Until recently, the DNA damage response (DDR) had been shown to induce the Senescence-associated Secretory Phenotype (SASP) only in proliferating cells, such as fibroblasts or epithelial cells.(1) SASP can lead to morphological changes and induction of the release of interleukins, inflammatory cytokines, and mitochondrial dysfunction which, positively, arrests the cell’s proliferation. However, cells exhibiting SASP can affect the microenvironment of neighboring, normal cells inducing a senescent phenotype .(1,2)

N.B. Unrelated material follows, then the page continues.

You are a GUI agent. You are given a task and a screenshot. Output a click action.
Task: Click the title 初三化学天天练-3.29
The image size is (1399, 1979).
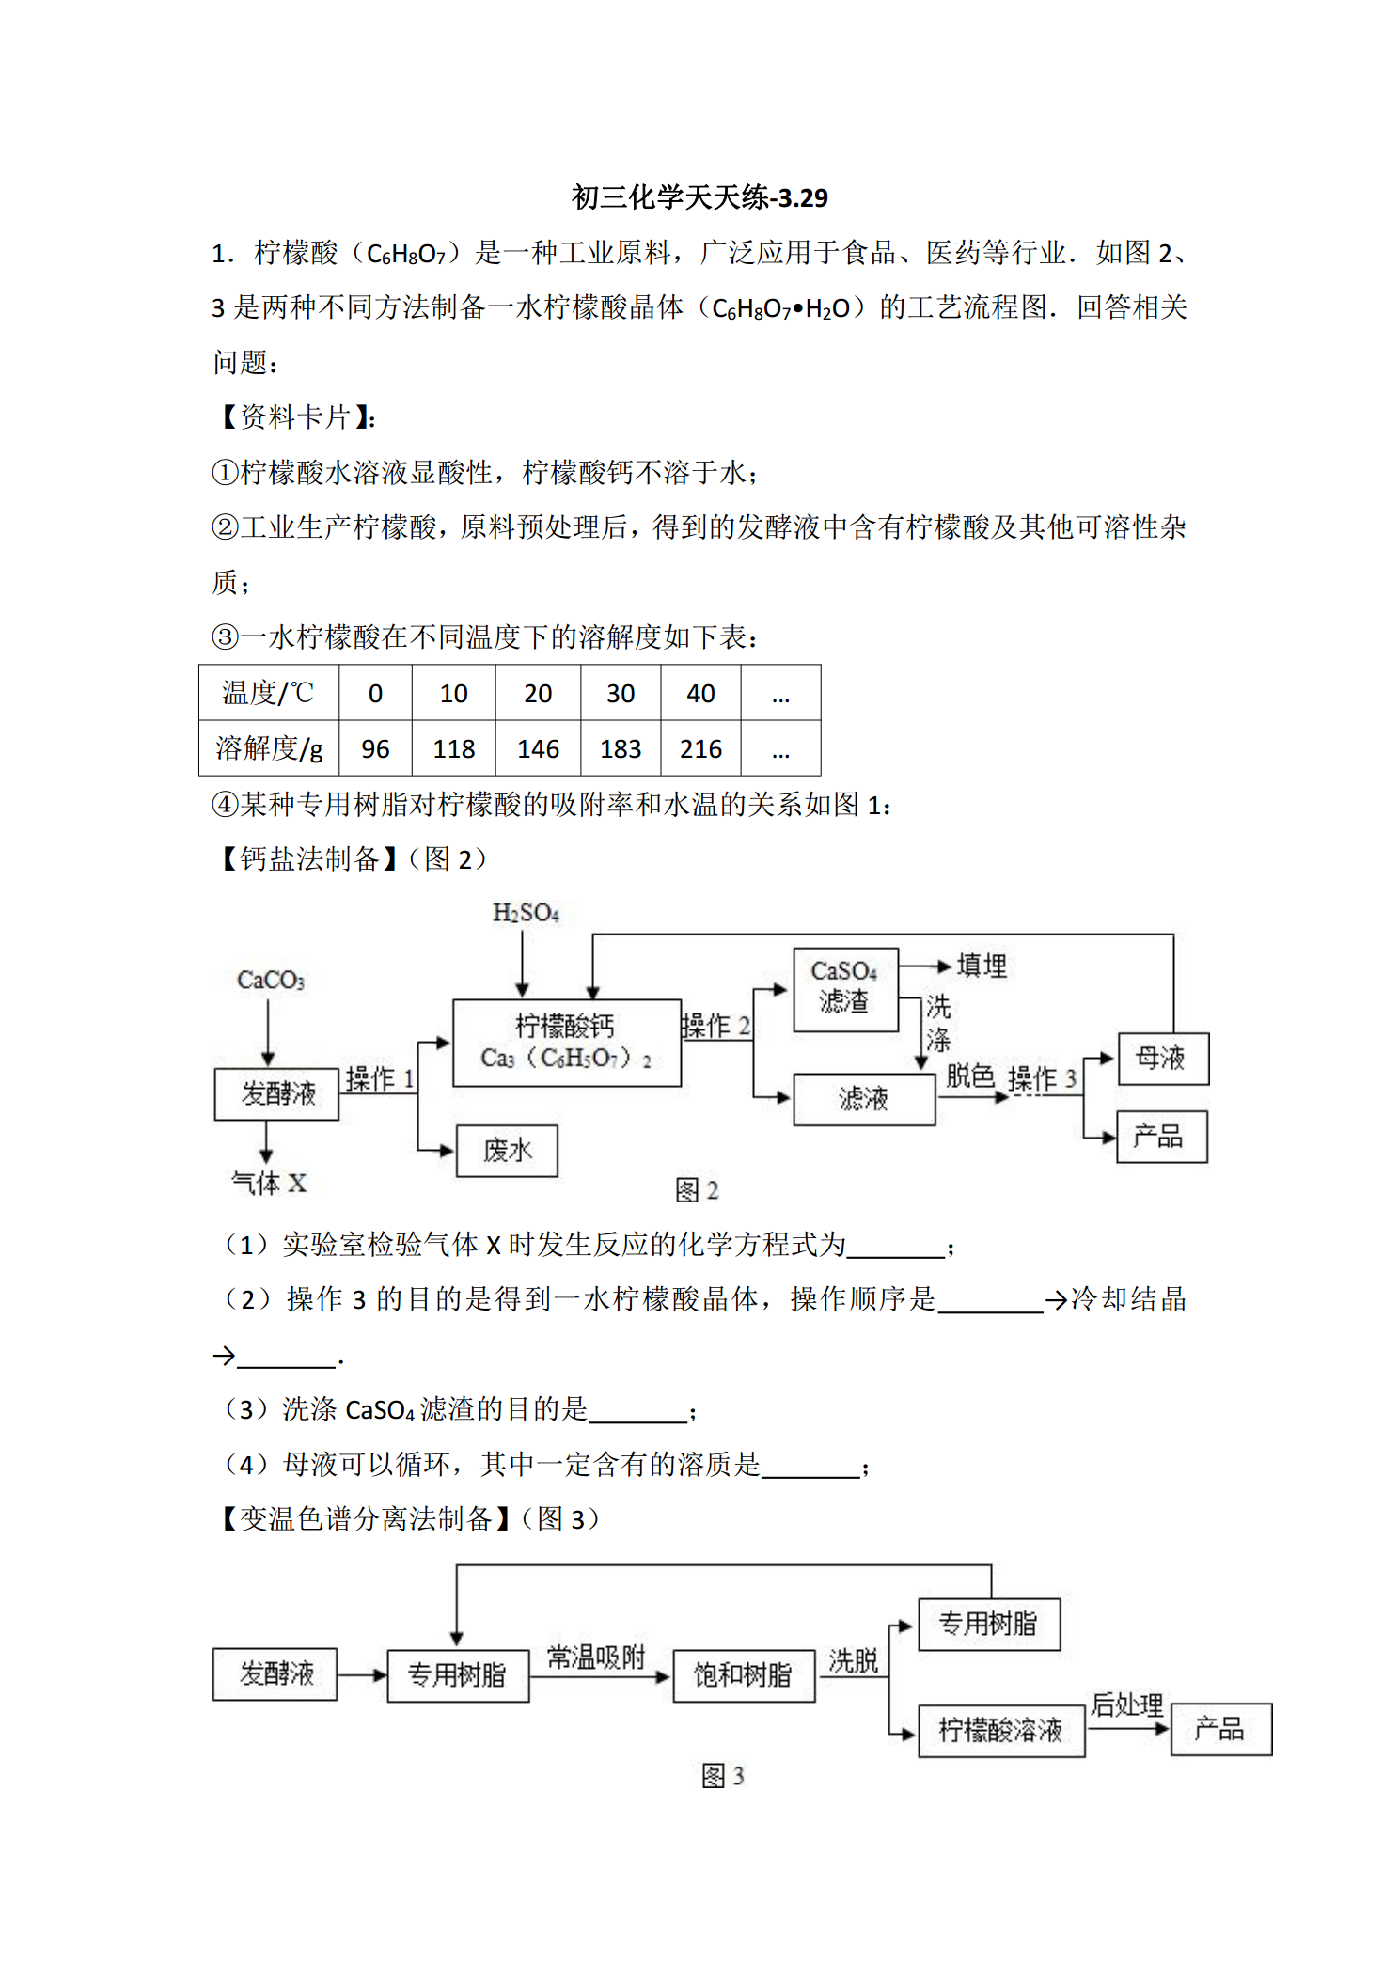coord(700,197)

In a study conducted by the lab of Jurk, et al, comparing new and old (4 months and 32 months, respectively) Purkinje and cortical neurons of mice, DDR was visualized with immunohistochemical staining antibodies against 53BP1 in both types of neurons from old mice. Immunofluorescence staining for DNA damage foci, immunohistochemical staining for the oxidative stress marker 4-HNE, the pro-inflammatory cytokine IL-6, heterochromatin associated histone, and sen-β-Gal (general marker of the senescent phenotype), further showed DDR in old mice.(2) By visually observing high ROS production and oxidative damage, increase in IL-6, heterochromatinization, and sen-β-Gal, it was shown that SASP is present in postmitotic cells, like mature neurons, termed amitosenescensce.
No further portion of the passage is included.